6.12.05

one wordstormy summer night and we heard the thunder earlier, then when the rain came, it was sudden, thunder on the aluminium tile roof, so loud i barely heard my feet running over the rattly floor to my bedroom, i barely heard the squeak of the metal frame as I grabbed the louvre pane and pushed it shut. i should have used the handle, the glass pane snapped and i stopped and stared at the blood pumping in spurts from the tip of my finger, the rain suddenly seemed silent and i could hear that blood pumping above everything else...pain?

9.11.05

oneword.: free: "what is free? It just takes the right attitude and there is so much that is free, you, the air you breathe, the smile you give to someone you don't know..just because "

3.11.05

oneword.: drove: "last saturday I drove west, the roads i take now are not the roads that used to lead me home and i didn't make it all the way but the air out there still feels the same and the books in the cupboards still smell just like they always have "

27.9.05

oneword.: theme: "My theme today is quiet. I turn the music off and I listen to the wind in the tops of the trees. I listen to the birds out there and in the distance the soft hum of the cars down on the main road. When I answer the phone my voice is soft and I feel a little lost in time as if the world has slowed down. It is so quiet."

21.9.05

oneword.: influence: "I remember coughing up blood that morning and went I went outside there you were, tucking into your first beer of the day, at 8am. I laughed at you then and I look back now and wonder did my amusement influence you in any way? Did the fact that we all thought alcohol abuse was funny then steer you in the direction you took? I can't ask you now just like I can't ask you if you still drink or what jail was really like. "

18.8.05

oneword.: frosting: "We called it the 'red cupboard' and it was cosy there, with the mixmaster and the good china in the sloped dimple sliding glass overhead cupboards. The laminex was red with silver metal strips around the edge. Grandma would mix the frosting and I would stand on the chipped white stool, and wait. "

28.7.05

oneword.: apparent: "it was apparent from the beginning, we tried to ignore it i think, we cringed when people made jokes and it did hurt, because no matter how much you try it is still never easy to accept that someone you love is a bit different and you still wonder if maybe, just maybe it is your fault? "

8.6.05

oneword.: speck: "just a speck on the horizon, i turned my head and watched you shrink in the back window of the taxi that day. i have never seen you again, you in your khaki duffle coat and doc martins, your hands thrust deep into your pockets, you stood there shrinking while your kisses were still hot on my body. "

6.4.05

oneword.: slip: "and again i slip, slowly, quietly..the mire is deep this time, like muck in the bulls yard, the stench overtakes me and it is only that which stop me from letting it take me when i tell them, they pretend they do not hear me, they keep talking amongst themselves "

31.3.05

oneword.: outside: "It is raining, the water stripes the glass in my office blurring the world and making me want to blink until the sun shines again.

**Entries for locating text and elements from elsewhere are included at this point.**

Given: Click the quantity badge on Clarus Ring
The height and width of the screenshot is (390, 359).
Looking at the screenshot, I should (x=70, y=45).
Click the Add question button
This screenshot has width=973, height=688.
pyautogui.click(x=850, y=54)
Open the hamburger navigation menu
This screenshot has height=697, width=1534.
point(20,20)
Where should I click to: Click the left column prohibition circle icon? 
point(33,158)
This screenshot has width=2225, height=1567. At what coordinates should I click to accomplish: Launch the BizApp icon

Or making me want to climb into bed, naked and warm and not alone. Outside it is raining. "

11.3.05

oneword.: pendant: "We bought them at the show, the three of us. My two boys and me. I can't remember what theirs were like but mine was a metal heart with my name engraved on it. Paul's chain got tangled once and I fixed it for him. Philip was jealous. "

2.3.05

oneword.: stitch: "She was friends with my Grandma. She would come to school each friday afternoon with reels of cotton and sharp little needles. I sat there swinging my legs and it didn't matter how much I tried may hands were too young to stich a neat line. The others would whisper, turn and snicker. "

17.2.05

oneword.: office: "It is cool in here, so I take breaks from daily chores and try to work but my heart isn't in it. My heart infact seems to be missing altogether. Instead I have a huge empty hole filled with hot air, I guess with that I should be doubly glad that the office is air conditioned. "

9.2.05

oneword.: string: "My grandmother told me to tie the piece of string around my finger and then she was sure I would not forget, but when I saw that string there, later in the day, all I could remember was that I was supposed to remember something but what? "

4.2.05

oneword.: incredible: "It was an incredible feeling, I remember thinking that there was no way I could really deserve something like that. Me? So we sat out there on that concrete porch until the wee hours , and for once, my life was perfect. "

12.1.05

oneword.: fuel: "The first time in the gas station my hands shook and I was so self-conscious not to let the fuel spill down the car. It all went perfectly until I drove away with my sunglasses on the roof. "

8.1.05

oneword.: hit: "It is like being hit, the look she gives me, I see her calculating the power of it, throwing at at me with the knowledge that she is striking a blow hard enough to wind me."

7.1.05

oneword.: footage: "I can't see this word and not think of what we have seen in the last few weeks, the utter devastation, the complete horror and the raw heart breaking grief. I can only wish love and peace and plenty on those poor tsunami affected people. "

3.1.05

oneword.: worth: "is that all it is, a perception of self-worth? is that the one thing that can control each and every person's destiny? i thought we were all worth more than that."